■ TASK: From the entries below, return every line that includes the word "field".

■ TASK INPUTS:
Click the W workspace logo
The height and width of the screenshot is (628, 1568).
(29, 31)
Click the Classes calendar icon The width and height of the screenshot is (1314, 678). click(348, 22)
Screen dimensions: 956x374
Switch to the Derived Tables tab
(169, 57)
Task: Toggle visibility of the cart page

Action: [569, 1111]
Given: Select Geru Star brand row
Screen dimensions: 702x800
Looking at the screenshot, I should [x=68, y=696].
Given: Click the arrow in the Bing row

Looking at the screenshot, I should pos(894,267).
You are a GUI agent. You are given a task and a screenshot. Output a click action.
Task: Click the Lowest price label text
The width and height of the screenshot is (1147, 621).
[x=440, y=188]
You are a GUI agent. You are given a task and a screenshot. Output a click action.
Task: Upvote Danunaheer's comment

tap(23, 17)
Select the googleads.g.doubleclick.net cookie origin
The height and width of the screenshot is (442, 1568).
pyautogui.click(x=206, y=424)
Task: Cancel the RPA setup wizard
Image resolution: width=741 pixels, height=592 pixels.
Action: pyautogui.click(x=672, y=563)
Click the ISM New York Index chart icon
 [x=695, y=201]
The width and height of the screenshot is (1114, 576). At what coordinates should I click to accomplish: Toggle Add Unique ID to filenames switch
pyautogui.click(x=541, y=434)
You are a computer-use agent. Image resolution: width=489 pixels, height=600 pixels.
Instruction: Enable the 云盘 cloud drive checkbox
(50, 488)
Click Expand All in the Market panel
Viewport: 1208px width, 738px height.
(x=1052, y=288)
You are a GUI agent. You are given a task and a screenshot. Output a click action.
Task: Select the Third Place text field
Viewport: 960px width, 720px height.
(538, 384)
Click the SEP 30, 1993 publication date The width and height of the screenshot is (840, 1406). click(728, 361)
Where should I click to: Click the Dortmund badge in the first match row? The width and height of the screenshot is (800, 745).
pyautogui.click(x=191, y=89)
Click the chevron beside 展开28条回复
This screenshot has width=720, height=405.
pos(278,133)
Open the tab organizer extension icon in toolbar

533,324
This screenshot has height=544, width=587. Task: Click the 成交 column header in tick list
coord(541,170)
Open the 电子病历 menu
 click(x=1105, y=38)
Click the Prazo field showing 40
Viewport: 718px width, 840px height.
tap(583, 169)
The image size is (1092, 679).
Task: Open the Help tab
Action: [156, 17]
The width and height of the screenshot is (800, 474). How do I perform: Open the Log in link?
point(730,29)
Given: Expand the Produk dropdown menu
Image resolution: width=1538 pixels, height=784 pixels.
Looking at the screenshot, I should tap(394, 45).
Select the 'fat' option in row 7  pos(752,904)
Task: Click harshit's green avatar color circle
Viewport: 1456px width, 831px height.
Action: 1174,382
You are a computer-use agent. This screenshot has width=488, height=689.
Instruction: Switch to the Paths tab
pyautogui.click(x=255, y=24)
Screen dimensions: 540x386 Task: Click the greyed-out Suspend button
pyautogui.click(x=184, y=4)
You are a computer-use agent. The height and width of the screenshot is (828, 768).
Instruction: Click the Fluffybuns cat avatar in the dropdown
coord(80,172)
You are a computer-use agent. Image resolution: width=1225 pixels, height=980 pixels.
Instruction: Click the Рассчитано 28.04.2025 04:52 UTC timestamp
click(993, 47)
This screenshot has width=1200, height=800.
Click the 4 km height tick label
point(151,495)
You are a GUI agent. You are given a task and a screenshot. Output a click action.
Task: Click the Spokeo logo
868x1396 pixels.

■ ANSWER TO THIS TASK:
Task: Select the Third Place text field
Click the Prazo field showing 40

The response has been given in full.